Requirement 1: In the listing, turn the lines starting at the one that contains "impeller [472, 1089]" and ending at the one that contains "tube is located at coordinates (1449, 1465)." into a numbered list, leaving out blank lines.

Quoted passage:
____
• 95 Theses on Lord Byron, Graffiti,
    and Bathroom Stalls

    Why Are We Fascinated by the Writing on the Wall?

    1.
    On one of seven pillars in the dungeon of the Château de Chillon on the shores of Lake Geneva, Lord Byron carved his name. 

    2.
    For the tourist, this can be a little confusing. Although he’d been exiled from England, notoriously labeled by one woman as “mad, bad and dangerous to know,” Byron was never a prisoner here. 

    3.
    The woman, Lady Lamb, eventually became his lover. When Byron left her, she attempted to stab herself, then sent him a pubic hair enclosed in a letter signed, “Your wild antelope.” 

    4.
    Some of the earliest traces of human art are found in cave paintings: the antelope, bison, and horses cantering across the walls of an underwater cave near Marseille, alongside what appears to be a man with a seal’s head; depictions of babirusa, or pig deer, in Indonesia; an abstract red splotch in northern Spain; the outline of an adolescent hand, stenciled into stone over 30,000 years ago.
____
Record excerpts:
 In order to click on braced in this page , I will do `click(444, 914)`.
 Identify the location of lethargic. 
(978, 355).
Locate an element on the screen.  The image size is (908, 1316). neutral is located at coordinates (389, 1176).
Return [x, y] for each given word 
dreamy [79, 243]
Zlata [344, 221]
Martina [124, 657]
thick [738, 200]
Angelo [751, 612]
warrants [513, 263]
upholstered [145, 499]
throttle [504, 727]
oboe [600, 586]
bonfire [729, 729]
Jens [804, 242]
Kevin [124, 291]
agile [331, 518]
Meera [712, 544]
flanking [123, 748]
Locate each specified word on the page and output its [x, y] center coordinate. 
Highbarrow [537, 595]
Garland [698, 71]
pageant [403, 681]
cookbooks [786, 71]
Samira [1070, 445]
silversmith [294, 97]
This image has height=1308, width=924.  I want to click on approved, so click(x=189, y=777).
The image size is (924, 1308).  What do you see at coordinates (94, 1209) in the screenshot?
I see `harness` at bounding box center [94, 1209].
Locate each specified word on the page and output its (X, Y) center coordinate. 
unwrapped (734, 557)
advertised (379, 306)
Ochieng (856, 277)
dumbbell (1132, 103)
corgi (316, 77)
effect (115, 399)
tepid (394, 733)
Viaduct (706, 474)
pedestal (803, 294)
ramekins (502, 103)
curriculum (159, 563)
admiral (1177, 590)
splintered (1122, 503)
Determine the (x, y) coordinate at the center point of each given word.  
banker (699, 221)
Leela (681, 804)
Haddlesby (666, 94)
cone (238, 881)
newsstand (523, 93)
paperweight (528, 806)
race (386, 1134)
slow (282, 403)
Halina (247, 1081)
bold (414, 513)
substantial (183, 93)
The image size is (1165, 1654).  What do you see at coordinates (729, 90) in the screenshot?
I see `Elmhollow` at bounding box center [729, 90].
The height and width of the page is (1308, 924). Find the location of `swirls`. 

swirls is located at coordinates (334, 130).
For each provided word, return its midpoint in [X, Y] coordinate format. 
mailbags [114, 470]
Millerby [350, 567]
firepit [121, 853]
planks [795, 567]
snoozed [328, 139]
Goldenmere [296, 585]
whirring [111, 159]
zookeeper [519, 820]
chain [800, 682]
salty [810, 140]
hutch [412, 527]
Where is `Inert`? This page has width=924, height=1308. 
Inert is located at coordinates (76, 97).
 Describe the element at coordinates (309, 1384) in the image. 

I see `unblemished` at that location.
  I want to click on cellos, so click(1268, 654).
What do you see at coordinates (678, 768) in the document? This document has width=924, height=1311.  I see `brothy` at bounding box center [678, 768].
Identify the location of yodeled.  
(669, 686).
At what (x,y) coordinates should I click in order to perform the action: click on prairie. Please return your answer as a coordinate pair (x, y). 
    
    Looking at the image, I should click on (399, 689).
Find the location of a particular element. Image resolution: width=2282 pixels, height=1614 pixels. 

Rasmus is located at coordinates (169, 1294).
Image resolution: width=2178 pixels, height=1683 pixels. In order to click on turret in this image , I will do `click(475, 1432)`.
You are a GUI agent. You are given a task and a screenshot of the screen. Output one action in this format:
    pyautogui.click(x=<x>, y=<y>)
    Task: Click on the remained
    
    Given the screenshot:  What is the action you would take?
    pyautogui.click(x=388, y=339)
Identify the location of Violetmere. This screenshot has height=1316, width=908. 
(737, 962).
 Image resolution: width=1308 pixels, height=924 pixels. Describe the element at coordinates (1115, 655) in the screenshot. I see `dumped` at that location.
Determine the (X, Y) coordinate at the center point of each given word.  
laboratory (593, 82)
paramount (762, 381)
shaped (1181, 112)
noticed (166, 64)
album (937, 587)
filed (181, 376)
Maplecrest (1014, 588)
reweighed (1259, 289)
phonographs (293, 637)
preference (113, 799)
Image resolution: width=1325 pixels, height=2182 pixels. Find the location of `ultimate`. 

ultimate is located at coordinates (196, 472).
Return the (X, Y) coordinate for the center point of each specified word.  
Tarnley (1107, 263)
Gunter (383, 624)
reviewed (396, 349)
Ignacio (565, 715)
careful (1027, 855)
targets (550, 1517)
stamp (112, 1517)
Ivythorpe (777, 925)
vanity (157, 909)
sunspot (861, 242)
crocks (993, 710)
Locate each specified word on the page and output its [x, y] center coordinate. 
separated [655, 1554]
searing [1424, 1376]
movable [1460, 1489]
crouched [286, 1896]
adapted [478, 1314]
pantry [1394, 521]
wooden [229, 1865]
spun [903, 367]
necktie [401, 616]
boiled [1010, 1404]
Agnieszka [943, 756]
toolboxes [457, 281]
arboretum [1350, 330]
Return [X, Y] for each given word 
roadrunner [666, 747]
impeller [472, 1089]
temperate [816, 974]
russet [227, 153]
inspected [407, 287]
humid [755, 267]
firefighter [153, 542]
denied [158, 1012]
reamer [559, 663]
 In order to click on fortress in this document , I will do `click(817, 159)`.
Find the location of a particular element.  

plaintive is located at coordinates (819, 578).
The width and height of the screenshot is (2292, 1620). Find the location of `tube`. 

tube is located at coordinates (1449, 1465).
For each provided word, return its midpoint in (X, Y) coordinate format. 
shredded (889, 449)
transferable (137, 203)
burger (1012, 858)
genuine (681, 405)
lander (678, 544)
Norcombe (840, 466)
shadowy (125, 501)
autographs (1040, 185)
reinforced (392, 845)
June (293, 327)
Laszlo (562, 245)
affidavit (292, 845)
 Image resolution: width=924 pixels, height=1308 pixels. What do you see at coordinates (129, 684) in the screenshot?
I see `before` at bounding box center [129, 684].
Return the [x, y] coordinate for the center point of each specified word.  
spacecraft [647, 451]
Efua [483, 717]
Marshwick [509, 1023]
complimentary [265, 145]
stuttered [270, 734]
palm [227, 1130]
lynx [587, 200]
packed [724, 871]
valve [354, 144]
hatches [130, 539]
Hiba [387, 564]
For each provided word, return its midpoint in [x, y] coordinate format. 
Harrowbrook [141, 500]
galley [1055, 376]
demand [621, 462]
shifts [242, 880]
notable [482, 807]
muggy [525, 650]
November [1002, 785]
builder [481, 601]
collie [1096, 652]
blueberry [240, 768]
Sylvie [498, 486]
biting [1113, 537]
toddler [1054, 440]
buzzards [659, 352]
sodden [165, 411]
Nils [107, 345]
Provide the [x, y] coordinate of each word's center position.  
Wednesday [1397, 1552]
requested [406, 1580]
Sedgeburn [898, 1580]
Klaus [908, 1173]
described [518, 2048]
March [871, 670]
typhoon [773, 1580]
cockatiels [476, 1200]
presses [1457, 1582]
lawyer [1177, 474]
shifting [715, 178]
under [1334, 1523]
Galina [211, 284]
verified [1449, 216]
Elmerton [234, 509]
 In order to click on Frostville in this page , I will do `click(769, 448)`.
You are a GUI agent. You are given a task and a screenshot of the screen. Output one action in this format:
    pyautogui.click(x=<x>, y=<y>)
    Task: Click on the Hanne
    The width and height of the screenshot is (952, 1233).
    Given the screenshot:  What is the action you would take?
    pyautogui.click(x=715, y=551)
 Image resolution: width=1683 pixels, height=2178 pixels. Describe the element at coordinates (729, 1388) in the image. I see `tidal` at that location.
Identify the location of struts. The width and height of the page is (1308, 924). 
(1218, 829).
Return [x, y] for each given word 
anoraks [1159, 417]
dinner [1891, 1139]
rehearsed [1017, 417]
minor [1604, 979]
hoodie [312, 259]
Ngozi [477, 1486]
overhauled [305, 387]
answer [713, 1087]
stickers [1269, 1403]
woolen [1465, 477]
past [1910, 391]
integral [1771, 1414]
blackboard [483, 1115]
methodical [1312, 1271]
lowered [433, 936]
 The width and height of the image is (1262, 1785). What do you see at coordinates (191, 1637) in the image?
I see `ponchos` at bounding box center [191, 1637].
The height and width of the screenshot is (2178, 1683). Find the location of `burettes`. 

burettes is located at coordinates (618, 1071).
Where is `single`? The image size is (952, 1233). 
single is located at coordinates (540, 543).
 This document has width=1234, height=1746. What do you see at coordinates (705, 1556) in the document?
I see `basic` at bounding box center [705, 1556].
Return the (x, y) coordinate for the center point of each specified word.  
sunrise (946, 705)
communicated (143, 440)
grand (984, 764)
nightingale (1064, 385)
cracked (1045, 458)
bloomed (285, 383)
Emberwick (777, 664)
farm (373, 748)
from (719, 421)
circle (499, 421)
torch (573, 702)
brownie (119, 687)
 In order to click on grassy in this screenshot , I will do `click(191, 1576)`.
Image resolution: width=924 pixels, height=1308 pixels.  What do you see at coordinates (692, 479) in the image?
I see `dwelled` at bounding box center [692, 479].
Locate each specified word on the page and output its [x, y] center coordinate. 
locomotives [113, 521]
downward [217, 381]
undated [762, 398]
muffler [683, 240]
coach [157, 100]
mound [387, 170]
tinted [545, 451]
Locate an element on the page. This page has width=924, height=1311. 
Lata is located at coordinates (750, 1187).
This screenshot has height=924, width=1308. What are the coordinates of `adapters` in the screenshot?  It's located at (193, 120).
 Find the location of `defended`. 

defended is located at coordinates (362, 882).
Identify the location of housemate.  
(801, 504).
____
Requirement 2: Return the passage of the Lord Byron and graffiti essay starting at "Why Are We Fascinated" and ending at "a prisoner here.", copied word for word.

Output 1:
1. impeller [472, 1089]
2. temperate [816, 974]
3. russet [227, 153]
4. inspected [407, 287]
5. humid [755, 267]
6. firefighter [153, 542]
7. denied [158, 1012]
8. reamer [559, 663]
9.  In order to click on fortress in this document , I will do `click(817, 159)`.
10. Find the location of a particular element.  
11. plaintive is located at coordinates (819, 578).
12. The width and height of the screenshot is (2292, 1620). Find the location of `tube`. 
13. tube is located at coordinates (1449, 1465).

Output 2:
Why Are We Fascinated by the Writing on the Wall?

    1.
    On one of seven pillars in the dungeon of the Château de Chillon on the shores of Lake Geneva, Lord Byron carved his name. 

    2.
    For the tourist, this can be a little confusing. Although he’d been exiled from England, notoriously labeled by one woman as “mad, bad and dangerous to know,” Byron was never a prisoner here.